The Association of U S West Retirees



We plan for retiring boomers, or we bust
By Jon Talton, Columnist
The Arizona Republic
Thursday, December 15, 2005

The White House Conference on Aging, a once-a-decade gabfest, has begun.  Considering that the Bush administration did little to adopt the 9/11 commission findings to make the country safer from terrorism, it's unlikely much will be done to make the country safer for retiring baby boomers.

Yet the aging of 78 million people born between 1946 and 1964 will change everything.

While it's foolish to stereotype or generalize about such a large generation, some issues are undeniable and ominous.

It's often said that the boomers will be the beneficiaries of the "greatest intergenerational transfer of wealth in history."  I guess we all know some fortunate son or daughter who doesn't have to work too hard as a result.  But wait . . .

Most boomers weren't so fortunate in choosing their parents.  Mary Elizabeth Hughes and Angela O'Rand of Duke University found that poverty and income and educational inequality are severe among this generation.  According to their research, Blacks as a whole are no better off relative to Whites than their parents and grandparents.

Meanwhile, the most recent Federal Reserve Survey of Consumer Finances showed that 19 percent of households where the main earner is between the age of 47 and 64 could expect to retire in poverty.  Only 57 percent could expect to replace half their income in retirement, down from 70 percent in 1989.

Also, think about this great transfer.  Most of it isn't coming from the super-rich.  It's coming from parents who worked in the great American economy of the 1960s and 1970s, with secure jobs, pensions, health care and often with union representation.

In other words, they accumulated this wealth to pass on in the kind of jobs we're glibly told can't survive in America.

A minority of boomers will see how far Mom and Dad's money goes into the next generations.  It may go far indeed, considering Republican policies increasingly favor those who make money off investments over those who work for wages.  The rest of my generation may face tougher times.

A huge cohort of debt-laden boomers is barreling into their 40s and 50s with inadequate savings.  For many, 401(k) plans will not be a very good replacement for pensions.  They will work longer than their parents, whether they wish to or not, until illness overtakes them.  Too bad the American health care system is breaking down.

None of this scary stuff is inevitable.  But changing course will require new policies aimed at bolstering the middle class.

Is growth-drunk Arizona paying attention?

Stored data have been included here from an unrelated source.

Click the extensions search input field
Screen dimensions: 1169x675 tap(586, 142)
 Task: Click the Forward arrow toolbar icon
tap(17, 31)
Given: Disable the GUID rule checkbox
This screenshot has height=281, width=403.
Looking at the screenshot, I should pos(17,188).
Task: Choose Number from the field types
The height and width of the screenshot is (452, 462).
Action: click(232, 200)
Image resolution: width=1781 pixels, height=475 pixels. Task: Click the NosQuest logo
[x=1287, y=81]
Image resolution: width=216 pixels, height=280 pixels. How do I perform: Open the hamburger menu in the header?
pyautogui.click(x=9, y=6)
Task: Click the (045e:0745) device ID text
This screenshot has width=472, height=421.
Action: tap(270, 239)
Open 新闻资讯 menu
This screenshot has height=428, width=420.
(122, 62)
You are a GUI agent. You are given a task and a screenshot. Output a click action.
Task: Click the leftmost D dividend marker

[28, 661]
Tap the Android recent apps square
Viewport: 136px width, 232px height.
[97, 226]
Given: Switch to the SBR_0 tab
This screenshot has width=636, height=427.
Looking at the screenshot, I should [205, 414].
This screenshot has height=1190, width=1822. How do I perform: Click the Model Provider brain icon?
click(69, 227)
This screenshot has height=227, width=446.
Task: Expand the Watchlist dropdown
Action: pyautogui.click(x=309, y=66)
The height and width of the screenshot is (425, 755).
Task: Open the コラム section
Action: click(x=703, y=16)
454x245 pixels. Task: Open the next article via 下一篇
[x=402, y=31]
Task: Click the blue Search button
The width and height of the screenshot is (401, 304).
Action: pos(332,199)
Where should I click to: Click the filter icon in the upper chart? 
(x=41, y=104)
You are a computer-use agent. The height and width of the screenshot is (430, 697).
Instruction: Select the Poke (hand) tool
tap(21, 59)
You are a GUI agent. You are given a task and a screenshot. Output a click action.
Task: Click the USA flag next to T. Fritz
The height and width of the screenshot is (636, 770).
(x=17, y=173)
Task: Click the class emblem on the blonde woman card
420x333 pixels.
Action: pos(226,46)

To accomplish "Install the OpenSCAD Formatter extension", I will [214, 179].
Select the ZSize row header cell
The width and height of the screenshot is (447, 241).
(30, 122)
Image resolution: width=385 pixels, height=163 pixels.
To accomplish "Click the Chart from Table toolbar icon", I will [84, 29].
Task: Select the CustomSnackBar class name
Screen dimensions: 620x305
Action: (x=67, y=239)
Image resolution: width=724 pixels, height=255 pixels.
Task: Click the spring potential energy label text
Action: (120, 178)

Paying attention, say, to the looming Hispanic retirement challenge?  In a survey by the Retirement Security Project, 43 percent of Hispanic workers described their knowledge of retirement saving as "knowing nothing," compared with 12 percent of all workers.

An even bigger elephant lounges in the state's living room.  How will our retiree-dependent economy fare if things go badly for boomer retirees?

I already question how many of my generation want to live in a Sun City-like place.  But will we just hope to cherry-pick the sweet side of the growing retiree income inequality?

It's a clever idea.  Oops.  There's that large low-wage workforce that services the swells in their resorts, McMansions and golf courses.  They're getting older, too.  And they won't be buying at the Biltmore.